When we can’t verify an email address, we’ll tell you why. There are a number of reasons, here’s a guide to the most common ones.


Mail server configuration - often when configured to have anti-spam measures


Have you ever sent an email to someone and received a reply asking you to click a link and validate that you are a real person, as the company you’re emailing has anti-spam measures, or strict firewall practises? These security measures are often in place in public service organisations, technology companies or companies that may be prone to spam and cyber attacks.


In order to verify an email address we need to connect with the mail server. If we aren’t able to connect we can’t verify whether the email address you’ve submitted for checking is real. That’s why we’ll return unverifiable as a result. We simply don’t know.


Catch All servers (ServerIsCatchAll)


Some mail servers are configured to accept all emails to a domain. Literally ‘catch all’. No matter what email address being validated, assuming the domain is input correctly, we’ll receive a response telling us everything is OK.
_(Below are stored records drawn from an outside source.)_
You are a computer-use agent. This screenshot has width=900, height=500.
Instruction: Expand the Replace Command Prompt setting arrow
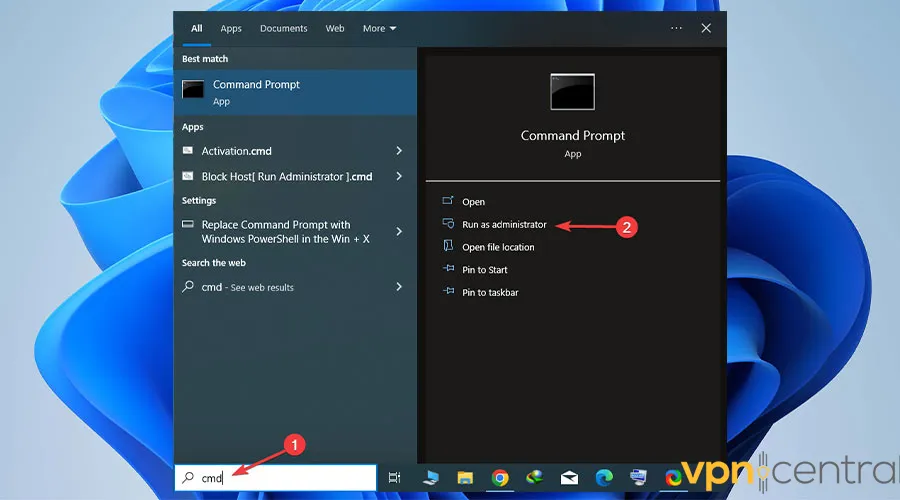tap(399, 232)
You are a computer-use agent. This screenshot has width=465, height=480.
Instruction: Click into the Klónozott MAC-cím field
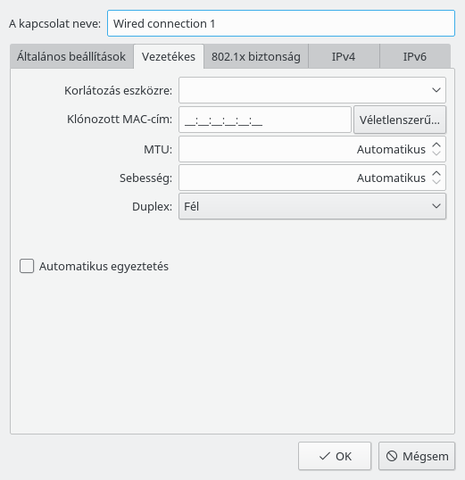click(x=265, y=119)
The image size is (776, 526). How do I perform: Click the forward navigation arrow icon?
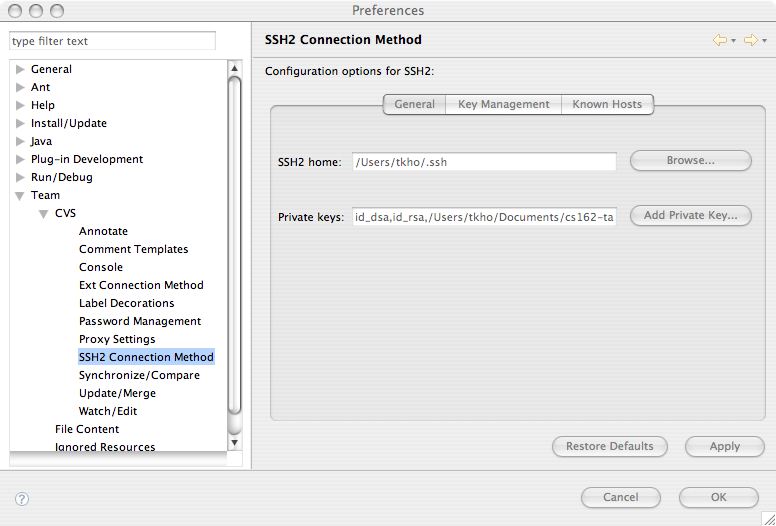coord(750,40)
That may sound good but in terms of validating your data and leaving you with knowledge about your emails, it’s not much use. For example, if our server was configured as catch all, you could email [email protected] and the email would still be received positively by the mail server.


Catch all servers are more numerous than you’d think. Often the email addresses that don’t reach an individual’s mailbox are collected and deleted. It’s a server set-up that large organisations might adopt, as it enables easy centralised management of mailboxes when staff change. If catch all was a physical mail delivery system, your letter would be sent to a mailroom where it would be manually sorted and handed to the recipient. Every letter would get through the mailbox but only letters addresses to real people would be delivered.


When we find a catch all server we’ll tell you it’s unverifiable and then give you ServerIsCatchAll as a reason code. It’s important not to keep trying to validate emails that have ServerIsCatchAll as a response code as the result will never change.


Greylisting


This process is a mail server tactic designed to slow down and challenge the authenticity of incoming requests. Our request to the mail server is met with a response along the lines of ‘come back in 20 minutes’. Our IP address is noted, along with the time. If we come back with another request in the wrong time frame we’ll be given a second strike, come back again and we might get third strike and our IP address blocked by that mail server, usually for a period of time rather than forever.


Greylisting servers are set-up by the person configuring the mail server, so there is no set rule and the rules can change at any time. If we meet a greylisting server when validating emails by our bulk service, we’ll do as we’re told (within reason) and come back later. Our Realtime API will always return ‘unverifiable’ when experiencing a greylist request.


Transient Network Fault


Sometimes there is a blip and we encounter a transient fault, somewhere on the network that connects our attempt to validate with the mail server that we’re asking to respond.


Think of your computer or company network. How often does your machine boot up slowly, or something strange occurs that clears when you reboot? There are many reasons for temporary glitches, and sometimes the stars align and we are trying to validate just as something odd happens. When we return unverifiable results due to these unforeseeable temporary issues, future results are likely to be different - it’s worth trying again.